╭──

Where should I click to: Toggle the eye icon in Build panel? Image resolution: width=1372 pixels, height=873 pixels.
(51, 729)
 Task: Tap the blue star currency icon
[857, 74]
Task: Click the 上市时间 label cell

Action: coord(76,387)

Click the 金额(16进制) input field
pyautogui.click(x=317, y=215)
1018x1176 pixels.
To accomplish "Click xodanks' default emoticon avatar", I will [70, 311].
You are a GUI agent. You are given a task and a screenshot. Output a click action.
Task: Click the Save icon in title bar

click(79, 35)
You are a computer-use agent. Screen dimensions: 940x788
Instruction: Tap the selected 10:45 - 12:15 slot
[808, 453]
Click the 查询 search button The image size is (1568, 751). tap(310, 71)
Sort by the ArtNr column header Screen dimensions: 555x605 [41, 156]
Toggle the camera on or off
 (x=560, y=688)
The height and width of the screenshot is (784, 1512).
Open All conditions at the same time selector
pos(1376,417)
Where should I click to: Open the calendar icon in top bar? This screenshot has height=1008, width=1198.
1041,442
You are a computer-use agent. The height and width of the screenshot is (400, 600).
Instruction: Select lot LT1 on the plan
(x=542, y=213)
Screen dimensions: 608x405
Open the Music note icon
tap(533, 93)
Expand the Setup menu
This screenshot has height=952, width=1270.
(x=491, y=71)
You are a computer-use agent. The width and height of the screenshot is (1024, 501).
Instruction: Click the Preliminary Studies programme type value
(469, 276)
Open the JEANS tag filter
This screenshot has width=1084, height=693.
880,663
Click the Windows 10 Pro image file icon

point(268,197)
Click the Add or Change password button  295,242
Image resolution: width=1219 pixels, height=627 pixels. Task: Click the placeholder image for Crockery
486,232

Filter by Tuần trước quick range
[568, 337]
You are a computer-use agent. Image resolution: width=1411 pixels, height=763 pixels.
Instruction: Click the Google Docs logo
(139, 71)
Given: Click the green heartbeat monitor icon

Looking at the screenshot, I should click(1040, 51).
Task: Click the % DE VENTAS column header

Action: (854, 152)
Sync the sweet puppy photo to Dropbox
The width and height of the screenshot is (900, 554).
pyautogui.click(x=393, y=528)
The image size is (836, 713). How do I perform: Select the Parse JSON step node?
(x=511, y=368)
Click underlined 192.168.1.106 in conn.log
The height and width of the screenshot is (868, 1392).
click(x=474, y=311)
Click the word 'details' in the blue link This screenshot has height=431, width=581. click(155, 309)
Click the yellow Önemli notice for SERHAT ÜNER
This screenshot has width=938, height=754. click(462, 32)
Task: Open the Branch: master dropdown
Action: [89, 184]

╰──

- TASK TO COMPLETE:
Give back the whole listing above, identical in every line.

- EXPECTED ANSWER:
Where should I click to: Toggle the eye icon in Build panel? Image resolution: width=1372 pixels, height=873 pixels.
(51, 729)
 Task: Tap the blue star currency icon
[857, 74]
Task: Click the 上市时间 label cell

Action: coord(76,387)

Click the 金额(16进制) input field
pyautogui.click(x=317, y=215)
1018x1176 pixels.
To accomplish "Click xodanks' default emoticon avatar", I will [70, 311].
You are a GUI agent. You are given a task and a screenshot. Output a click action.
Task: Click the Save icon in title bar

click(79, 35)
You are a computer-use agent. Screen dimensions: 940x788
Instruction: Tap the selected 10:45 - 12:15 slot
[808, 453]
Click the 查询 search button The image size is (1568, 751). tap(310, 71)
Sort by the ArtNr column header Screen dimensions: 555x605 [41, 156]
Toggle the camera on or off
 (x=560, y=688)
The height and width of the screenshot is (784, 1512).
Open All conditions at the same time selector
pos(1376,417)
Where should I click to: Open the calendar icon in top bar? This screenshot has height=1008, width=1198.
1041,442
You are a computer-use agent. The height and width of the screenshot is (400, 600).
Instruction: Select lot LT1 on the plan
(x=542, y=213)
Screen dimensions: 608x405
Open the Music note icon
tap(533, 93)
Expand the Setup menu
This screenshot has height=952, width=1270.
(x=491, y=71)
You are a computer-use agent. The width and height of the screenshot is (1024, 501).
Instruction: Click the Preliminary Studies programme type value
(469, 276)
Open the JEANS tag filter
This screenshot has width=1084, height=693.
880,663
Click the Windows 10 Pro image file icon

point(268,197)
Click the Add or Change password button  295,242
Image resolution: width=1219 pixels, height=627 pixels. Task: Click the placeholder image for Crockery
486,232

Filter by Tuần trước quick range
[568, 337]
You are a computer-use agent. Image resolution: width=1411 pixels, height=763 pixels.
Instruction: Click the Google Docs logo
(139, 71)
Given: Click the green heartbeat monitor icon

Looking at the screenshot, I should click(1040, 51).
Task: Click the % DE VENTAS column header

Action: (854, 152)
Sync the sweet puppy photo to Dropbox
The width and height of the screenshot is (900, 554).
pyautogui.click(x=393, y=528)
The image size is (836, 713). How do I perform: Select the Parse JSON step node?
(x=511, y=368)
Click underlined 192.168.1.106 in conn.log
The height and width of the screenshot is (868, 1392).
click(x=474, y=311)
Click the word 'details' in the blue link This screenshot has height=431, width=581. click(155, 309)
Click the yellow Önemli notice for SERHAT ÜNER
This screenshot has width=938, height=754. click(462, 32)
Task: Open the Branch: master dropdown
Action: [89, 184]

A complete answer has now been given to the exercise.